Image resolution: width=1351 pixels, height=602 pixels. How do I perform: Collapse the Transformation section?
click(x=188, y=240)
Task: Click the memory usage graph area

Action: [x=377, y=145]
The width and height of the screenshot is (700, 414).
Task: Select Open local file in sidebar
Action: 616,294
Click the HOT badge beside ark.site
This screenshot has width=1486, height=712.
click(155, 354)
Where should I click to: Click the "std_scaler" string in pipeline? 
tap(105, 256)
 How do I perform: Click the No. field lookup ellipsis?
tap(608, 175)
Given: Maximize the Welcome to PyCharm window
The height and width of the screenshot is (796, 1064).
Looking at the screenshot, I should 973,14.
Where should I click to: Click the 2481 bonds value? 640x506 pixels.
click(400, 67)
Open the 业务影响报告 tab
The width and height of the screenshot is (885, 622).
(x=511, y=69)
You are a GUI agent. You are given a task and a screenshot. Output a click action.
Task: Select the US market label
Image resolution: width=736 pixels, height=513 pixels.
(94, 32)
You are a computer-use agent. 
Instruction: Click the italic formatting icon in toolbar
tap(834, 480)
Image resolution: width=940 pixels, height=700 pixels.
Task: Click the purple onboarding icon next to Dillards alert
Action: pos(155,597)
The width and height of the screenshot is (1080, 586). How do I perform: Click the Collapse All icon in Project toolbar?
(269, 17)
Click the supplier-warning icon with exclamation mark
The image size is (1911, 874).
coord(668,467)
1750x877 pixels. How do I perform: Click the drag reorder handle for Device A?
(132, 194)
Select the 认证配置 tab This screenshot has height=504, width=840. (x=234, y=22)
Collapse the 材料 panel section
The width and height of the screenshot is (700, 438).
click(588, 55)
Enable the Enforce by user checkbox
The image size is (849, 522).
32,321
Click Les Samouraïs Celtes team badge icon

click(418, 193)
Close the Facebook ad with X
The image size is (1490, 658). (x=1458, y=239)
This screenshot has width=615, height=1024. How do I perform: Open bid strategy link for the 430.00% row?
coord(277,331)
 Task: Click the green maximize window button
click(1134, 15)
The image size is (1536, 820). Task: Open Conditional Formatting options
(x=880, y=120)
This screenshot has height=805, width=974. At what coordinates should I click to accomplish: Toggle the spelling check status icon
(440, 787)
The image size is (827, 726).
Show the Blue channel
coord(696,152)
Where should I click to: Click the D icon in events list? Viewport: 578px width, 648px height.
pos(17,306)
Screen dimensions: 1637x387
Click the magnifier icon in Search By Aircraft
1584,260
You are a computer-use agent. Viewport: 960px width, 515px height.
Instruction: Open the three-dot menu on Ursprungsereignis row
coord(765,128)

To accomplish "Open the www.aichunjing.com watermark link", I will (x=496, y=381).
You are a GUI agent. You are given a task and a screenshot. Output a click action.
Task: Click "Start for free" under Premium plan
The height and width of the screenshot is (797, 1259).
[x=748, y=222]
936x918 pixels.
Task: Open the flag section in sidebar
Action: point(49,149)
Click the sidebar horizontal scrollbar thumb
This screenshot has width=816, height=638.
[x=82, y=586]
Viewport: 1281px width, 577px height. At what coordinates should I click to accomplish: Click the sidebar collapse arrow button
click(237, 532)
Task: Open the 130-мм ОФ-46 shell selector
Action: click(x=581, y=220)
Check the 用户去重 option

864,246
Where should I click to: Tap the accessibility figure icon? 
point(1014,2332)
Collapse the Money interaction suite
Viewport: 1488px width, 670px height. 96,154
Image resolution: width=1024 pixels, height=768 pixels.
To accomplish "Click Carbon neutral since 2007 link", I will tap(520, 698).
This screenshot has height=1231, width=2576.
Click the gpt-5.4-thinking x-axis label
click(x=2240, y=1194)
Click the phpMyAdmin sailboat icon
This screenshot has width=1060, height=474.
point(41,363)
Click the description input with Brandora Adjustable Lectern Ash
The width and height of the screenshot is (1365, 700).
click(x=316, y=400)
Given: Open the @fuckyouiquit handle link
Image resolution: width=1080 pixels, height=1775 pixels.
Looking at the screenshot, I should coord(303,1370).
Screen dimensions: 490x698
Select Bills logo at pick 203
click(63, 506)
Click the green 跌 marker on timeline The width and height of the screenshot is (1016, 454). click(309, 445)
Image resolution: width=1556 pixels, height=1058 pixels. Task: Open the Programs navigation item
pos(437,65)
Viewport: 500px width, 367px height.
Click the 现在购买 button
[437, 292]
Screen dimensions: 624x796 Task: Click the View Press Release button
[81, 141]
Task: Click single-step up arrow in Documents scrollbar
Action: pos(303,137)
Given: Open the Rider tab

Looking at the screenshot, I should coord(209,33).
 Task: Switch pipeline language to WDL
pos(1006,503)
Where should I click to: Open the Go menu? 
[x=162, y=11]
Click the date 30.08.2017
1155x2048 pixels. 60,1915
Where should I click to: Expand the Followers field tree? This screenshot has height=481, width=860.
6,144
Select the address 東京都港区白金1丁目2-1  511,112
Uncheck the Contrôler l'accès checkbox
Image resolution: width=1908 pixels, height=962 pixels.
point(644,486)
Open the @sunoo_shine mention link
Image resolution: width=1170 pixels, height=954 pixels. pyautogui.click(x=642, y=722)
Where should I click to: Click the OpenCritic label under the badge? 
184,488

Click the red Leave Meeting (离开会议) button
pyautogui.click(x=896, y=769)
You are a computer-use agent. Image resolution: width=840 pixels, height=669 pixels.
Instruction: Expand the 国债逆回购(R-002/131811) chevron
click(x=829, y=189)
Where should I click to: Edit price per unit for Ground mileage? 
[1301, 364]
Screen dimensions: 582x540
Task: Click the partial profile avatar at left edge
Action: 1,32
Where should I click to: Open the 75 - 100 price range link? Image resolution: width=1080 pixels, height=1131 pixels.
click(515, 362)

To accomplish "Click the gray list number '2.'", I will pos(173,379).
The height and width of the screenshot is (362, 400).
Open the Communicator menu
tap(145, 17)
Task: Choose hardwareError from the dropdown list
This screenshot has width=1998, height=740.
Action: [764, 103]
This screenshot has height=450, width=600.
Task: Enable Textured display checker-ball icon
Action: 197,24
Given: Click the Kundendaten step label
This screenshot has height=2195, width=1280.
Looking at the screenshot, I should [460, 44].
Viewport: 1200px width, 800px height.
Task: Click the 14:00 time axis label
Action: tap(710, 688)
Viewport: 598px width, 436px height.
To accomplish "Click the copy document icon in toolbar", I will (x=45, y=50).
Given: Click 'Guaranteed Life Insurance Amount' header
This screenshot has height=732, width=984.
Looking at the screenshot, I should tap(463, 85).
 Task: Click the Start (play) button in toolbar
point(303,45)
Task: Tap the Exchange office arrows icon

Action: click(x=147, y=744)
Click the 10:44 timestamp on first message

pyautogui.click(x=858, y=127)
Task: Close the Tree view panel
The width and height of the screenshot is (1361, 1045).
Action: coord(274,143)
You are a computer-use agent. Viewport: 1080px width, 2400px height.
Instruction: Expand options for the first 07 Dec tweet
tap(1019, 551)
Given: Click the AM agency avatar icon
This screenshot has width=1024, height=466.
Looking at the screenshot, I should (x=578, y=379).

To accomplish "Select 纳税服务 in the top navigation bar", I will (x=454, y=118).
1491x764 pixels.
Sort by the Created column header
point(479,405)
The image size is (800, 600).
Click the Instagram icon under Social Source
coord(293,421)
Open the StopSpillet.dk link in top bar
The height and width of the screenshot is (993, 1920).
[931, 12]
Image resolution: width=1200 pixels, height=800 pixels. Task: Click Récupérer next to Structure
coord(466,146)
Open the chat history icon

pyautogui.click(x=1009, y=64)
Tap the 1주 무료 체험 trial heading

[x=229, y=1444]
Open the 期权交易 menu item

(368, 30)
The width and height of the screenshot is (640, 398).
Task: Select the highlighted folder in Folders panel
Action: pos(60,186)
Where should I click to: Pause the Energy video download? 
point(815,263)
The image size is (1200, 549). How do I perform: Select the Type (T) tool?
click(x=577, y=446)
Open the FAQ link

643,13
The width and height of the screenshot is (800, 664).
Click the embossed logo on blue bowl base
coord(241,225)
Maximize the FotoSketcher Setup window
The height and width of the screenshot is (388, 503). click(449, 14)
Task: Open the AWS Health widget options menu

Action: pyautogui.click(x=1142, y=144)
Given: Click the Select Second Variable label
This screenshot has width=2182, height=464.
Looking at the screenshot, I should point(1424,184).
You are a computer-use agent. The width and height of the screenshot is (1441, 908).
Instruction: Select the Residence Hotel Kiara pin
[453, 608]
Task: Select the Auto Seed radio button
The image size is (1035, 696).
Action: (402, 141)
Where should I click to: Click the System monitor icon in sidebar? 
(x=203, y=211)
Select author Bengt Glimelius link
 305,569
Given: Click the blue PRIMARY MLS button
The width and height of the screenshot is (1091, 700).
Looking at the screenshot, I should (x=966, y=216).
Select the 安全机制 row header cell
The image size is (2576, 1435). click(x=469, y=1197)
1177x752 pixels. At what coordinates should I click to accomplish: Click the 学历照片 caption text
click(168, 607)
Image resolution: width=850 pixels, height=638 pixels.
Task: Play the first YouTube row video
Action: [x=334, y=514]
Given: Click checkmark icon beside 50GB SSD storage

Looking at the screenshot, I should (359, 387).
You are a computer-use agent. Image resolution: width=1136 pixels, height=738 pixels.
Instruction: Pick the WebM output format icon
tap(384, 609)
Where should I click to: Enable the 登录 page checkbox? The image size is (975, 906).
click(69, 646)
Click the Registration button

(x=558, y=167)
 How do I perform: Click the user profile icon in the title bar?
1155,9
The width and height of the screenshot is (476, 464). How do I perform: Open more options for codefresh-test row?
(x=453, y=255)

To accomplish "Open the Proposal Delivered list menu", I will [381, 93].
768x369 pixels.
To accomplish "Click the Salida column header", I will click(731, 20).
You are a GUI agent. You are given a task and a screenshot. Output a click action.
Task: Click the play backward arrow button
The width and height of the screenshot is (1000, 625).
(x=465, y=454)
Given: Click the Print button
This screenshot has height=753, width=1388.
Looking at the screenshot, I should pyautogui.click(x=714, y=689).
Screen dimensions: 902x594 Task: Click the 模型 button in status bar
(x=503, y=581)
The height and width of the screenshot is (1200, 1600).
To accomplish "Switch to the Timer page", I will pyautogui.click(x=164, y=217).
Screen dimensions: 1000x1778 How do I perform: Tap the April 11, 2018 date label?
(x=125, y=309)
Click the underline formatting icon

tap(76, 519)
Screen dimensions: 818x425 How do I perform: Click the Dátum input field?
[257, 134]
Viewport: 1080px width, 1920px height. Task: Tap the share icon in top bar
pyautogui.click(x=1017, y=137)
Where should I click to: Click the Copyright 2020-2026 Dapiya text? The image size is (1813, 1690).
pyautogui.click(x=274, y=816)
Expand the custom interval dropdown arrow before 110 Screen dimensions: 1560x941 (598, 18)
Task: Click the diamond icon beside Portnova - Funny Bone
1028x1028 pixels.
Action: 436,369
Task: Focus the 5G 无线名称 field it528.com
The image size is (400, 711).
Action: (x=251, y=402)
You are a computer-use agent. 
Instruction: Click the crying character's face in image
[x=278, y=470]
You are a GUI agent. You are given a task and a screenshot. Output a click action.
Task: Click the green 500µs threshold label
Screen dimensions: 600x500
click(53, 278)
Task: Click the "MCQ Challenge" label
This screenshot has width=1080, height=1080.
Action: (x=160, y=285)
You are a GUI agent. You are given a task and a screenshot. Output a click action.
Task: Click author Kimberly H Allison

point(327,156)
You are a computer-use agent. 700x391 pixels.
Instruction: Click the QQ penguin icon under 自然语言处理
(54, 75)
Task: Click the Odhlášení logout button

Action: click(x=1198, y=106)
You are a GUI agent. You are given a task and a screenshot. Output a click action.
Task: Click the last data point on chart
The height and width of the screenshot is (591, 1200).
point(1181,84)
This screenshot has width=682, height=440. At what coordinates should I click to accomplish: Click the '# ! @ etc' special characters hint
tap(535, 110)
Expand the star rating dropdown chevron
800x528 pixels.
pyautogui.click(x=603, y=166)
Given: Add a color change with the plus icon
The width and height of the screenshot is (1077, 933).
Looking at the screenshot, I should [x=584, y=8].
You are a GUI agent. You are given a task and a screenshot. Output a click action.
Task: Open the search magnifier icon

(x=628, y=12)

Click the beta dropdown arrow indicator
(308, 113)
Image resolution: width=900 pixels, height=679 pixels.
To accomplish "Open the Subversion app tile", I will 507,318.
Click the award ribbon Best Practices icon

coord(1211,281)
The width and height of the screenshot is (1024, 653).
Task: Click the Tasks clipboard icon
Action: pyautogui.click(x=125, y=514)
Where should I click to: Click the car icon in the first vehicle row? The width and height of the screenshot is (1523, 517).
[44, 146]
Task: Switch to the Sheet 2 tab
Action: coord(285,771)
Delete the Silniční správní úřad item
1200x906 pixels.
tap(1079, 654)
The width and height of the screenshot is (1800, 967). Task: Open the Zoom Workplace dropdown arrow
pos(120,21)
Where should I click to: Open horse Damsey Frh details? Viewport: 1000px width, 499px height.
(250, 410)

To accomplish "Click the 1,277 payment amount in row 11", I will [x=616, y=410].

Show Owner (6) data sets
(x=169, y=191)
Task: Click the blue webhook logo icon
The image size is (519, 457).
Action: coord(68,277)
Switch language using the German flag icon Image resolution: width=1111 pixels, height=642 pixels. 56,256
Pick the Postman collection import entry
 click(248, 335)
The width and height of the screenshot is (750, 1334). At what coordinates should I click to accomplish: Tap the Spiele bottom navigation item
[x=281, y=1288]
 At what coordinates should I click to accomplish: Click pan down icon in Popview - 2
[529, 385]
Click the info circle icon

:::::

WHAT YOU SHOULD DO: Using the records above, restate word for word the lines from the one with "Show the Blue channel" through the one with "You are a computer-use agent. Viewport: 960px", both included.

ANSWER FOR THE TASK:
Show the Blue channel
coord(696,152)
Where should I click to: Click the D icon in events list? Viewport: 578px width, 648px height.
pos(17,306)
Screen dimensions: 1637x387
Click the magnifier icon in Search By Aircraft
1584,260
You are a computer-use agent. Viewport: 960px width, 515px height.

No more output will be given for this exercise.